An Improved Graph Pooling Network for Skeleton-Based Action Recognition
Cong Wu, Xiao-Jun Wu, Tianyang Xu, Josef Kittler
TL;DR
This work tackles the challenge of pooling in skeleton-based action recognition by introducing IGPN, a trainable, region-aware structure pooling framework. It combines a region-aware pooling mechanism with correlation-guided weighting, a Cross Fusion Block for multi-granularity feature fusion, and an Information Supplement Module to enrich inputs, all implemented as a plug-and-play enhancement to existing GCN backbones. The approach yields significant accuracy improvements on benchmarks like NTU-RGB+D 60/120 and UWA3D Multiview while reducing computational cost, with a heavier variant achieving the best performance. The proposed components are validated through extensive ablations and comparisons, underscoring the importance of preserving structural information during pooling and the benefits of input-level augmentation for skeleton graphs.
Abstract
Pooling is a crucial operation in computer vision, yet the unique structure of skeletons hinders the application of existing pooling strategies to skeleton graph modelling. In this paper, we propose an Improved Graph Pooling Network, referred to as IGPN. The main innovations include: Our method incorporates a region-awareness pooling strategy based on structural partitioning. The correlation matrix of the original feature is used to adaptively adjust the weight of information in different regions of the newly generated features, resulting in more flexible and effective processing.

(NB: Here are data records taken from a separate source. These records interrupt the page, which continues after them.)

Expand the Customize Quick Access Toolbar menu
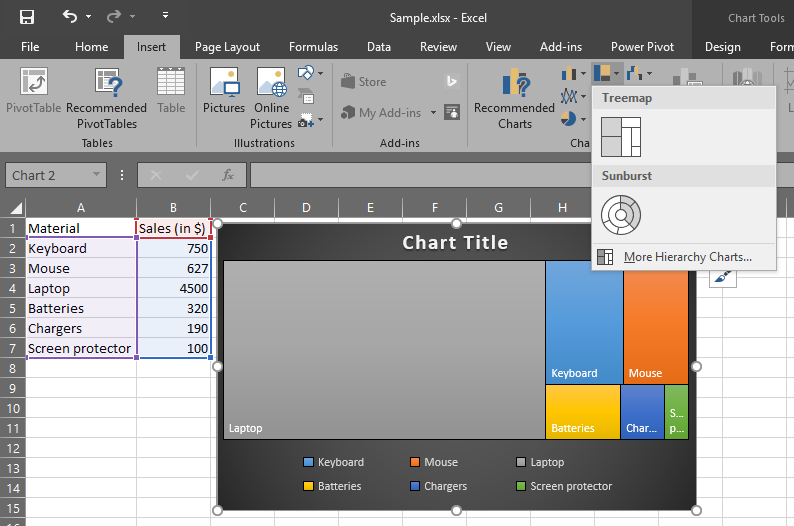The height and width of the screenshot is (526, 794). (166, 16)
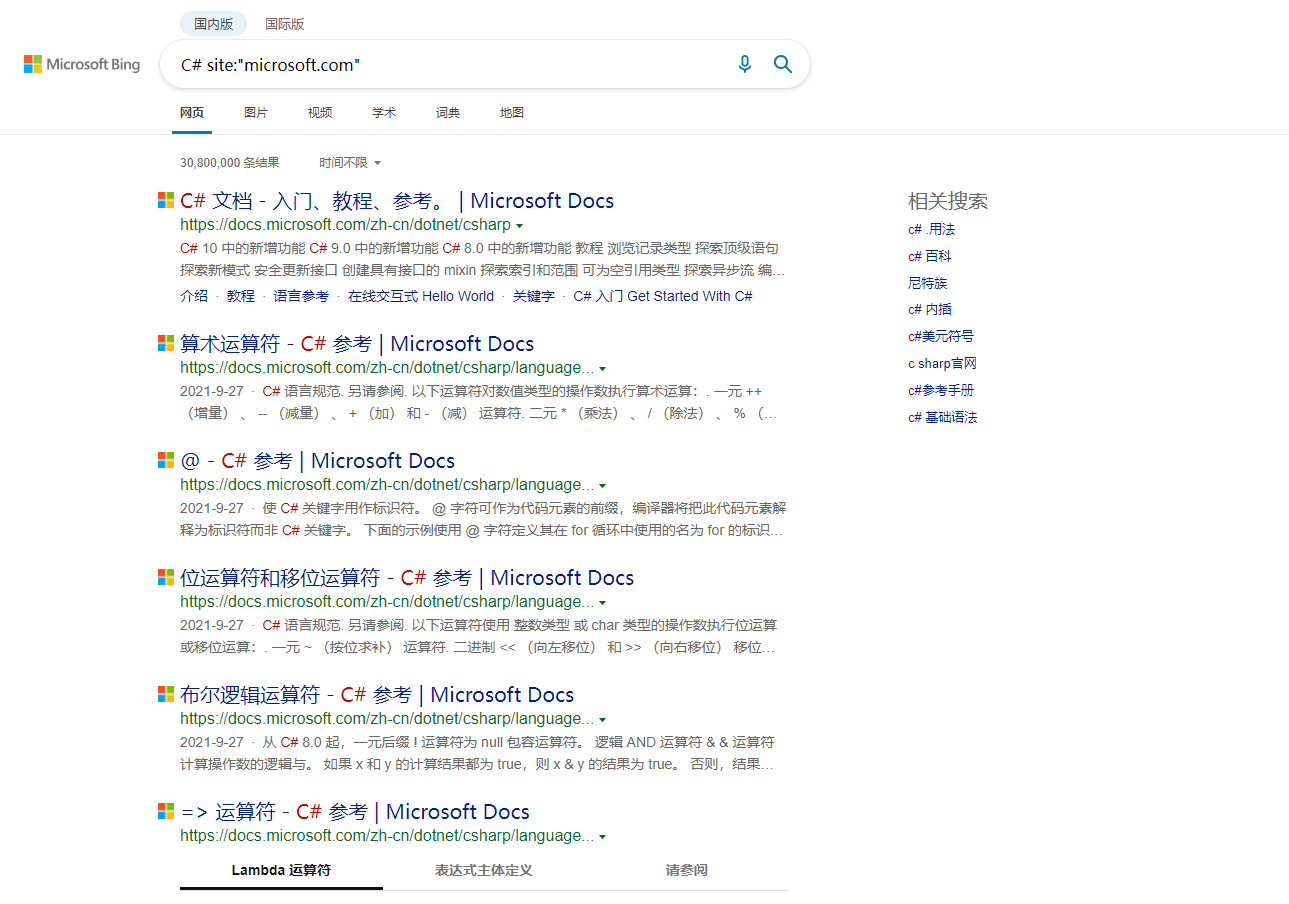Screen dimensions: 1289x904
Task: Select the 国内版 option
Action: click(x=212, y=23)
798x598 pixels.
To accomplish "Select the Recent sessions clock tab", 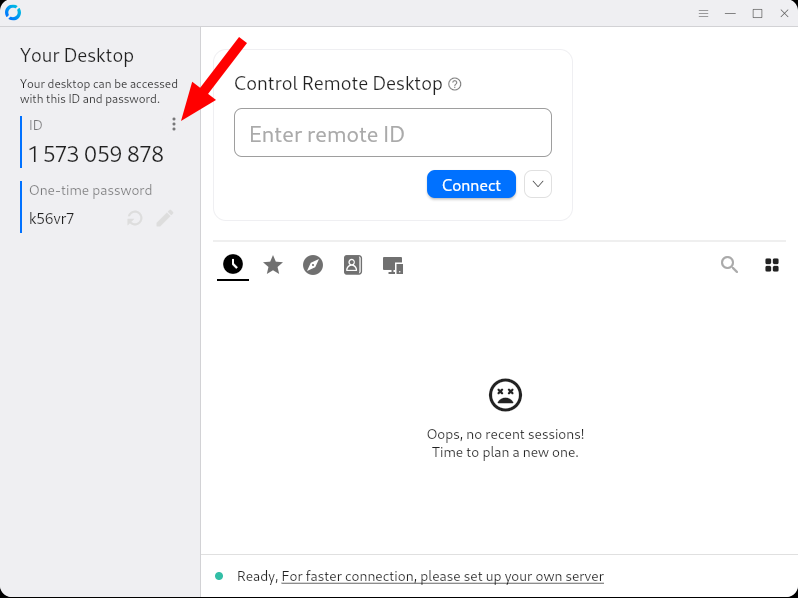I will pyautogui.click(x=233, y=265).
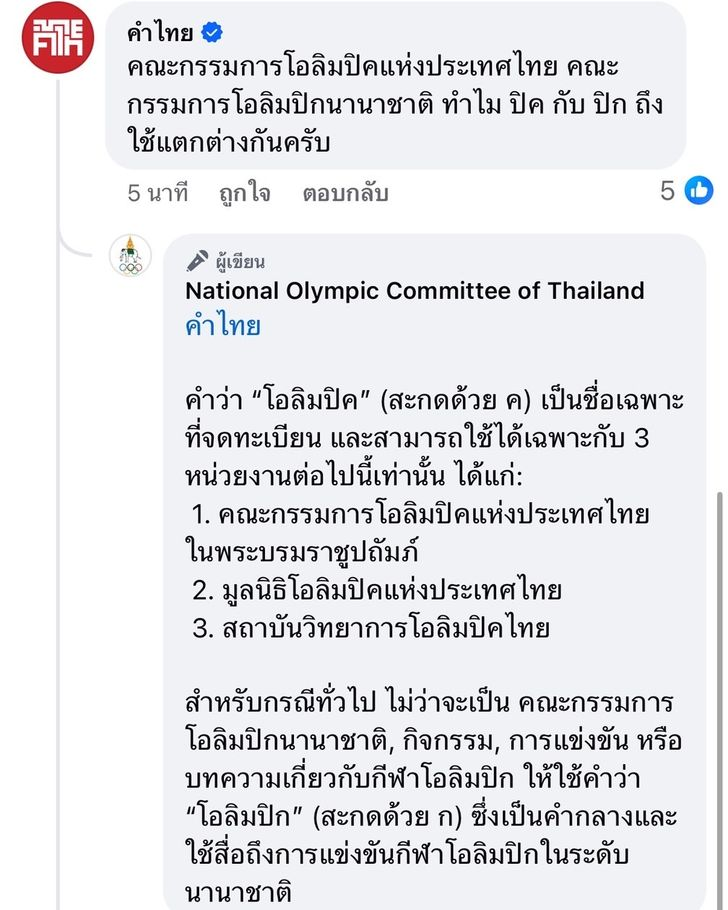View the reaction count number 5
This screenshot has height=910, width=728.
(x=668, y=190)
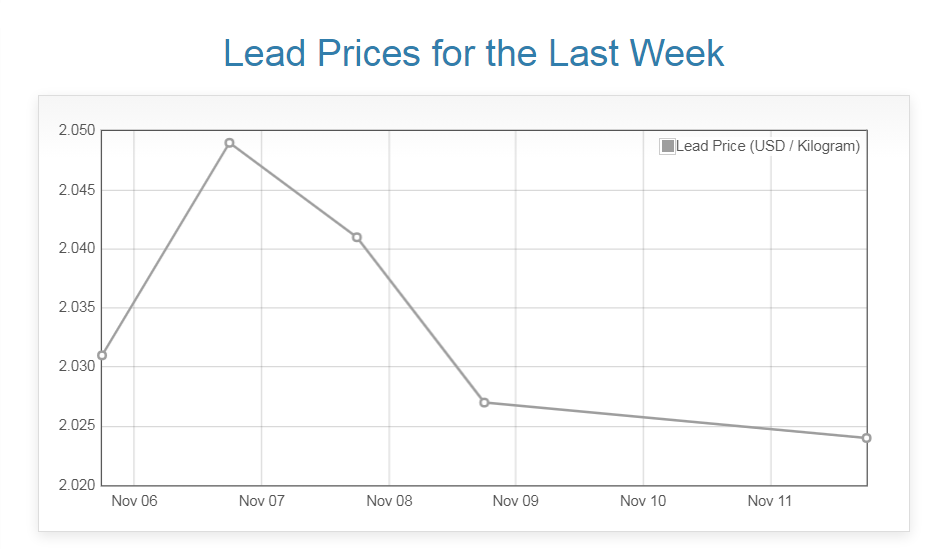Click the gray legend color swatch
Image resolution: width=936 pixels, height=549 pixels.
tap(668, 146)
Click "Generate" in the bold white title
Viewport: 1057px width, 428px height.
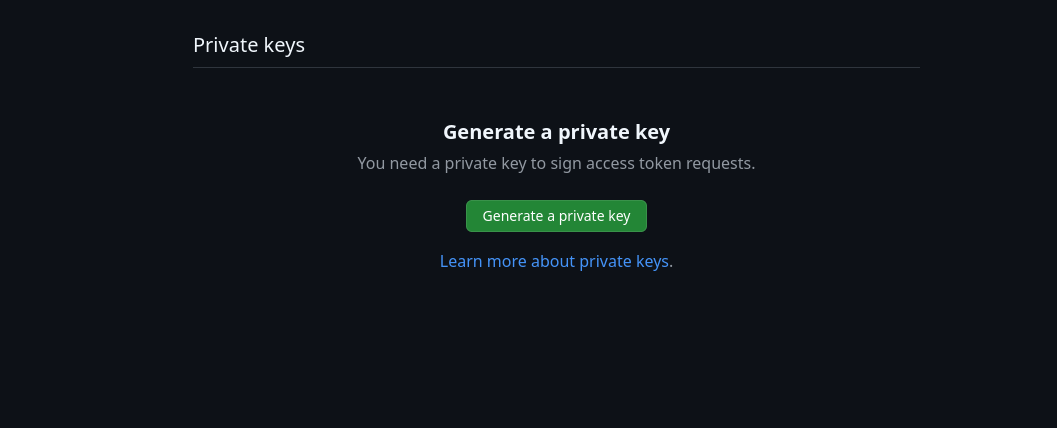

To prevent the irreversible loss of discriminative information, we propose a cross fusion module and an information supplement module to provide block-level and input-level information respectively. As a plug-and-play structure, the proposed operation can be seamlessly combined with existing GCN-based models. We conducted extensive evaluations on several challenging benchmarks, and the experimental results indicate the effectiveness of our proposed solutions. For example, in the cross-subject evaluation of the NTU-RGB+D 60 dataset, IGPN achieves a significant improvement in accuracy compared to the baseline while reducing Flops by nearly 70%; a heavier version has also been introduced to further boost accuracy.